▶ _Exercise details_
Your task is to find every line of the data that holds the string "will" and copy it.
** Material for this exercise follows **
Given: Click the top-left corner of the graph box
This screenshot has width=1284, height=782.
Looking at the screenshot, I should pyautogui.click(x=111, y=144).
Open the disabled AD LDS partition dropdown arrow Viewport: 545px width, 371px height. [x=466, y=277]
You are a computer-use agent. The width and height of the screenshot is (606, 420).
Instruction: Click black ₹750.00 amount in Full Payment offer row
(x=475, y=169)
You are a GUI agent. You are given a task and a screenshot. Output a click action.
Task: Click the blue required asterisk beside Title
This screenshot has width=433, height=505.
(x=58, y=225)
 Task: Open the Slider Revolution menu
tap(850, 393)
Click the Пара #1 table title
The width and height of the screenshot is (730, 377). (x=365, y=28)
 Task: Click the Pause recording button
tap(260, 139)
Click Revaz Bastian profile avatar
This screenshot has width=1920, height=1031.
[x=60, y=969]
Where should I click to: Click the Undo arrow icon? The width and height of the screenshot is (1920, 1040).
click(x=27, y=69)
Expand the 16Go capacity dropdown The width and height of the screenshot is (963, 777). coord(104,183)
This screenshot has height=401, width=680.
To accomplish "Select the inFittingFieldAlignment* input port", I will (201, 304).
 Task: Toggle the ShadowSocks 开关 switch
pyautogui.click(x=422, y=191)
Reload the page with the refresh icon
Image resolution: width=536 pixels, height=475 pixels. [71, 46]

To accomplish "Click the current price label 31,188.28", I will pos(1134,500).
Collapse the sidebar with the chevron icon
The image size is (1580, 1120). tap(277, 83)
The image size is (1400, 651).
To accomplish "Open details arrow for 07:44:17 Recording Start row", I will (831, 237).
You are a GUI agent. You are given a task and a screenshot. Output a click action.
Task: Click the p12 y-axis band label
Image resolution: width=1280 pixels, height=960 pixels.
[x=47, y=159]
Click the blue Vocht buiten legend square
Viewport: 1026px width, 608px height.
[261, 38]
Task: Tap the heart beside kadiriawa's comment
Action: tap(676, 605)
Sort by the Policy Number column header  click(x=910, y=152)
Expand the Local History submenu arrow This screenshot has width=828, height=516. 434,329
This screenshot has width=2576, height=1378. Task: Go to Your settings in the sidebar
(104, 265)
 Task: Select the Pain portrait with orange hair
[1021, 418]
** End of Material for this exercise **
▶ _Written solution_
To accomplish "Select the inFittingFieldAlignment* input port", I will (201, 304).
To accomplish "Click the current price label 31,188.28", I will pos(1134,500).
To accomplish "Open details arrow for 07:44:17 Recording Start row", I will (831, 237).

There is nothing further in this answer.